Beam-search Decoders

It is implemented in the Decode.cpp which is compiled into binary build/bin/fl_asr_decode.

1. Beam-search Decoder Types

We support lexicon-base beam-search decoder and lexicon-free beam-search decoder for acoustic models trained with CTC, ASG and Seq2Seq criterion.

1.1 Lexicon-based beam-search decoder (uselexicon=true)

For a lexicon-based decoder we restrict our search by the lexicon provided by a user. In other words, generated transcriptions only contain words from the lexicon.

The lexicon is a mapping from words to their tokens sequence, spellings. The tokens set should be identical to the one used in AM training. For example, if we train AM with letters as a token set {a-z} then the word “world” should have the spelling “w o r l d”.

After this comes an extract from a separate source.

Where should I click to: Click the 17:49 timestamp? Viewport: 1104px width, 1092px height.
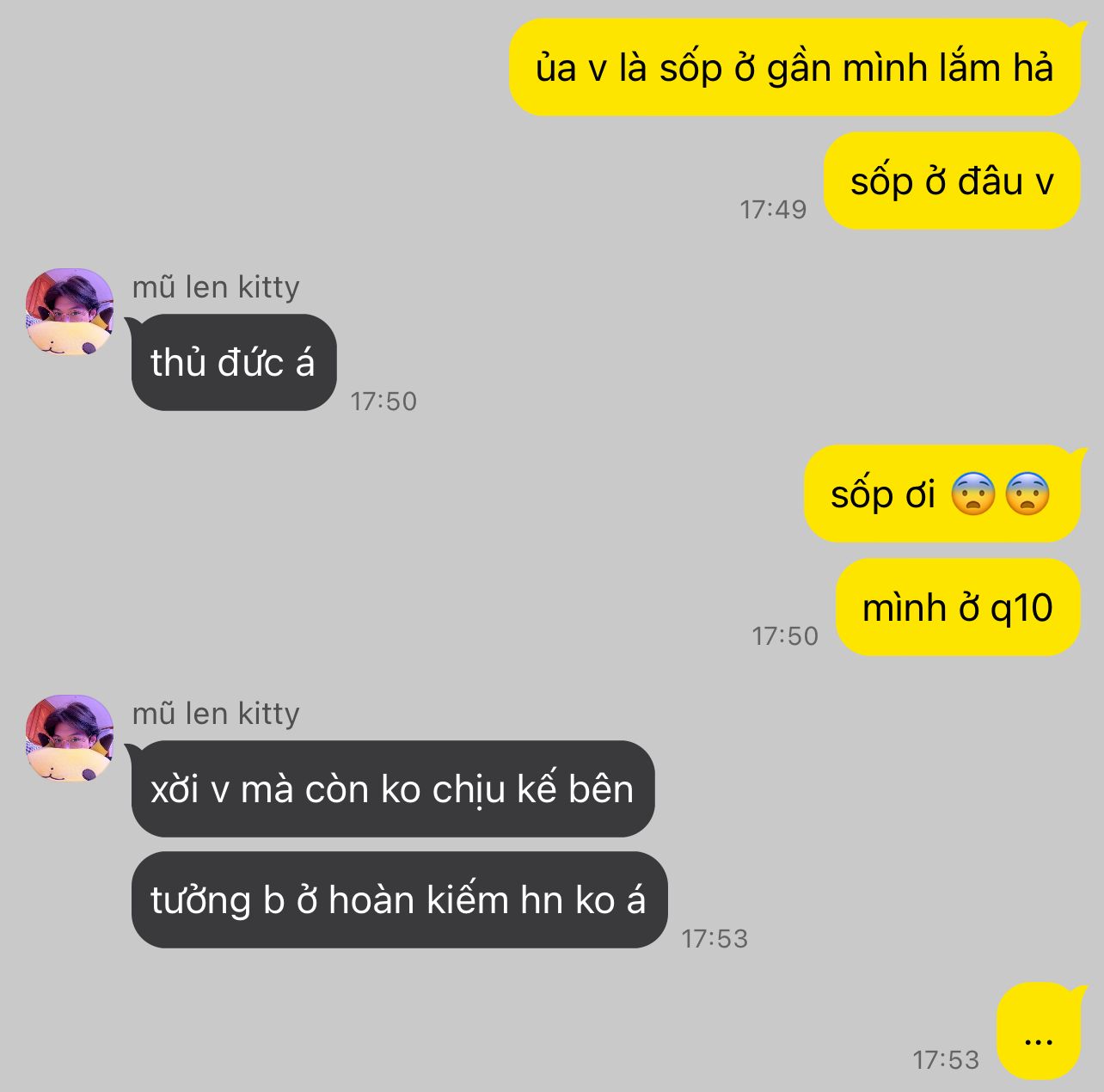[x=773, y=209]
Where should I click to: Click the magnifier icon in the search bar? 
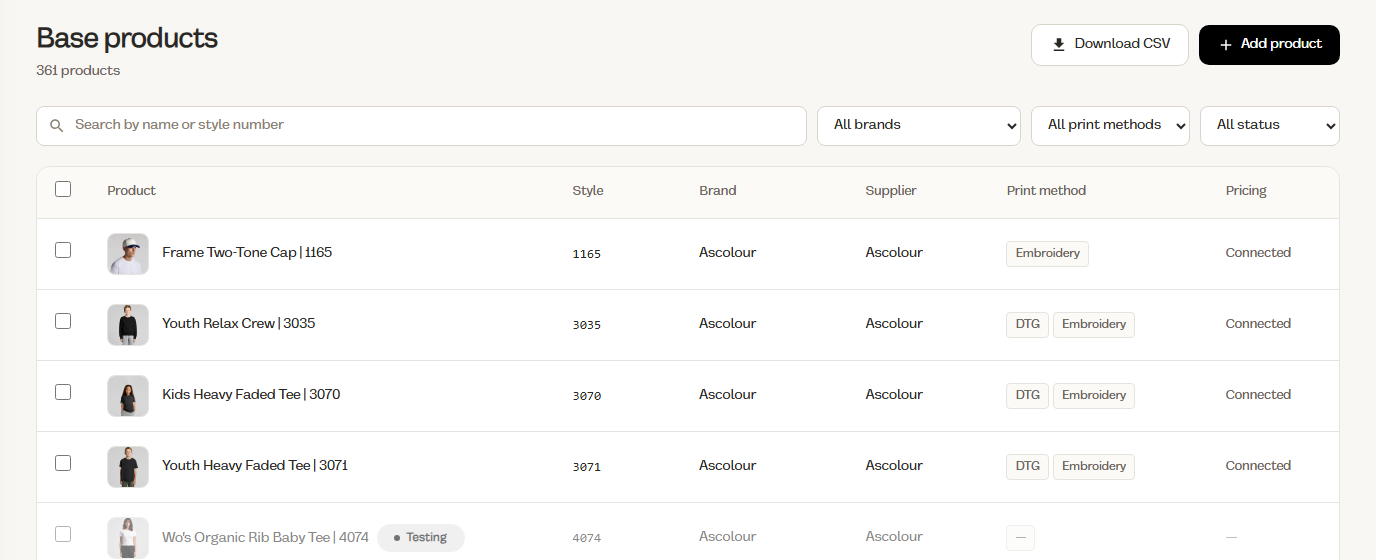click(x=57, y=126)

To optimize the decoding performance, spellings of the words are stored in a Trie. Each node in the Trie corresponds to a token. Some nodes, usually the leaf nodes, represent valid words containing the spelling of tokens on the path from Trie root to it. In case we have “hello”, “world“, ”pineapple“, ”pine“ in the lexicon and letters are our tokens set we will have as a trie:

root → h → e → l → l → o ([hello])
root → w → o → r → l → d ([world])
root → p → i → n → e ([pine]) → a → p → p → l → e → ([pineapple])

Note We forced to have up to 6 words with the same spelling, others will be ignored in the inference. So if you have more than 6 words in the lexicon, you need to update this constant.

1.2 Lexicon-free beam-search decoder (uselexicon=false)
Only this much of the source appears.